There has been remarkably little movement in the 30-year fixed over the last month, especially when you compare it to what’s been happening to U.S. Treasuries. In the last month, the 30-year fixed has risen as high as 6.34 percent in Bankrate’s weekly survey and has fallen to a low of 6.29 percent twice, including this week.
Meanwhile, the yield on the 10-year Treasury note has been falling as investors seize the safe securities so they can sleep soundly. On Oct. 31, the 10-year Treasury yielded 4.4 percent. Three weeks later, it yielded 4.01 percent. That’s a decline of 39 basis points.
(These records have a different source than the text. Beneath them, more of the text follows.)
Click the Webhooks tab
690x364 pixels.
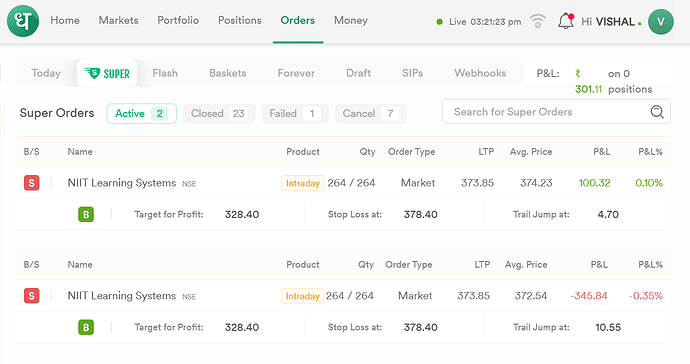480,73
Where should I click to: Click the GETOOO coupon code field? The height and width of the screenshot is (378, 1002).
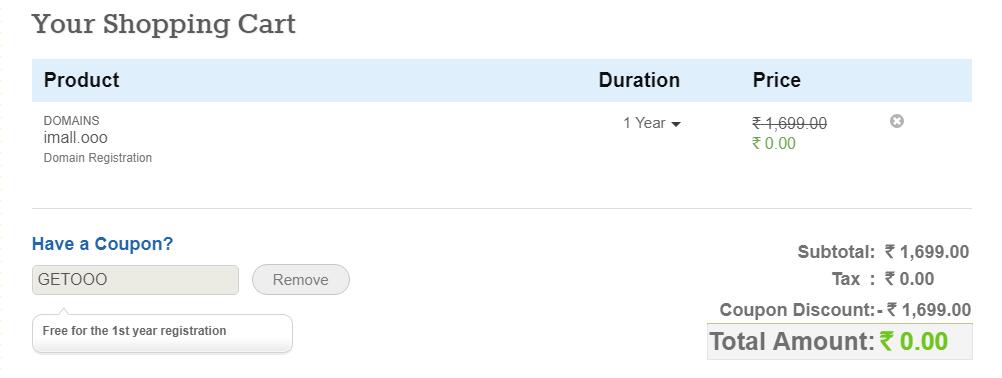135,280
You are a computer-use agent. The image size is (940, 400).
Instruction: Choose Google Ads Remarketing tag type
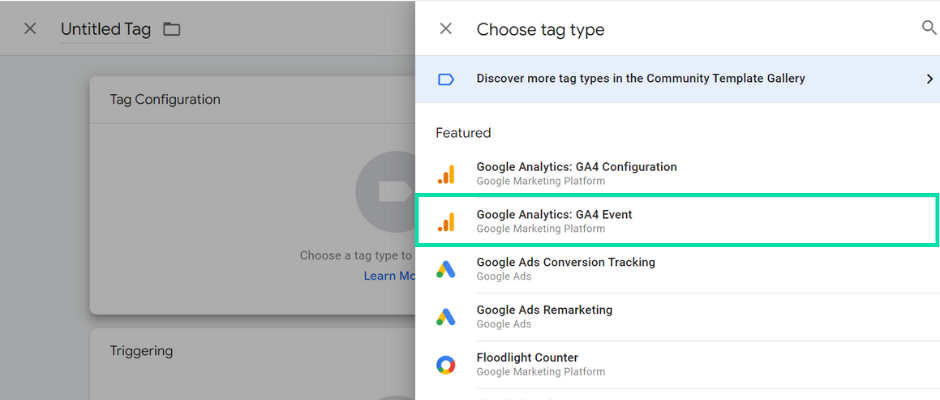544,310
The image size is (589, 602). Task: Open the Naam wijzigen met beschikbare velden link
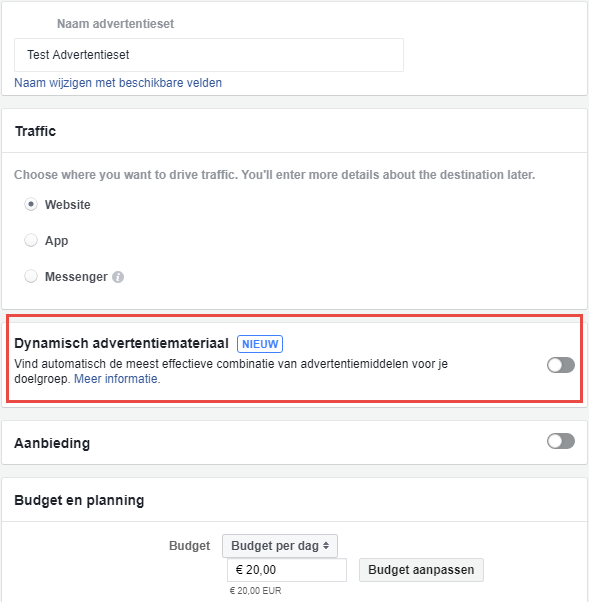click(118, 83)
Meanwhile, the 30-year fixed-rate mortgage averaged 6.29 percent on both dates.
A lot of observers think of 10-year Treasuries as a proxy for fixed-rate mortgages: When Treasury yields fall, so do mortgage rates. But that’s just a rule of thumb, and it doesn’t always work. There is no direct connection between Treasury yields and fixed mortgage rates, and the events of the last month demonstrate that.
Mortgage rates aren’t joining Treasuries on their plunge because of the perception of risk. Treasury notes are safe because they are backed by the U.S. government. When you own a Treasury note, you can’t lose your principal, even if the government has to print money to pay you back.
But there is risk to owning securities backed by residential mortgages. As lenders and investment banks write down billions of losses related to subprime and jumbo mortgages, investors have become leery of anything having to do with home loans. Investors are taking refuge in the safety of Treasury notes, but they don’t see any refuge when they look at mortgage-backed securities.
They demand the same yields on mortgage-backed securities that they wanted a month ago, even as Treasury yields have declined. That’s why mortgage rates haven’t followed.